▸ **Written instruction**
Shift the coordinates in the rows that run from the line containing "A Fond d'Bulles (283, 132)" through the end of the rows by adding 23 to each number in every coordinate pair. Rewrite each of those lines in full with its request text, and copy any line without coordinates unchanged.

▸ **Task inputs**
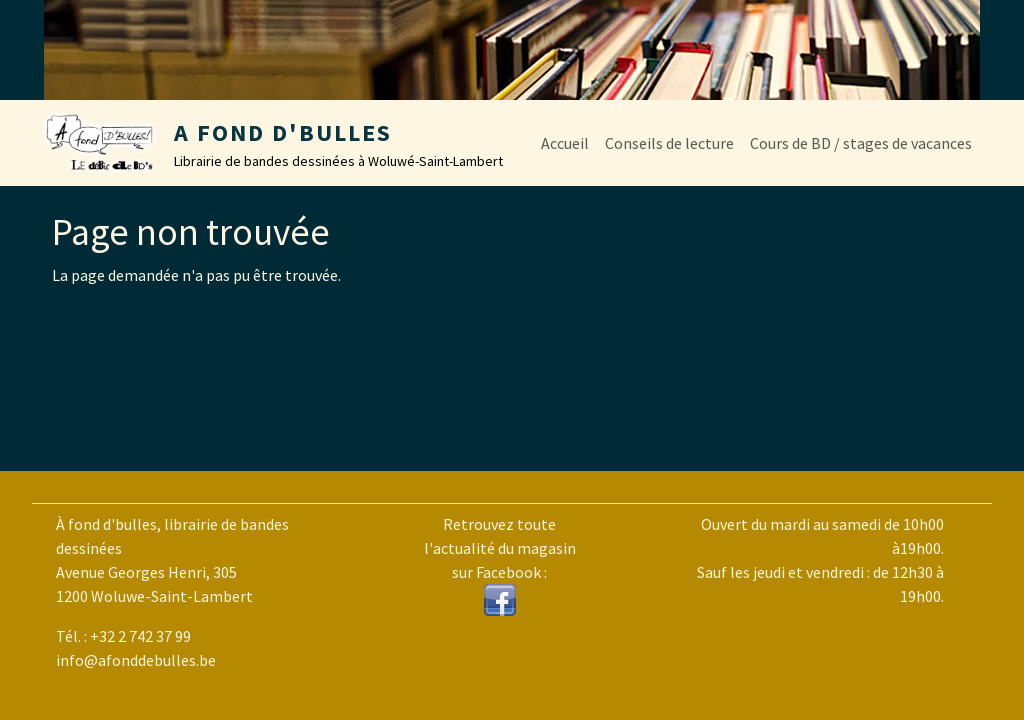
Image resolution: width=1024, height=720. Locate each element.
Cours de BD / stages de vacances (861, 143)
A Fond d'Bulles (283, 132)
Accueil (565, 143)
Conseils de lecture (669, 143)
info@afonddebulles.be (136, 660)
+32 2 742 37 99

▸ **Result of the exercise**
A Fond d'Bulles (306, 155)
Accueil (588, 166)
Conseils de lecture (692, 166)
info@afonddebulles.be (159, 683)
+32 2 742 37 99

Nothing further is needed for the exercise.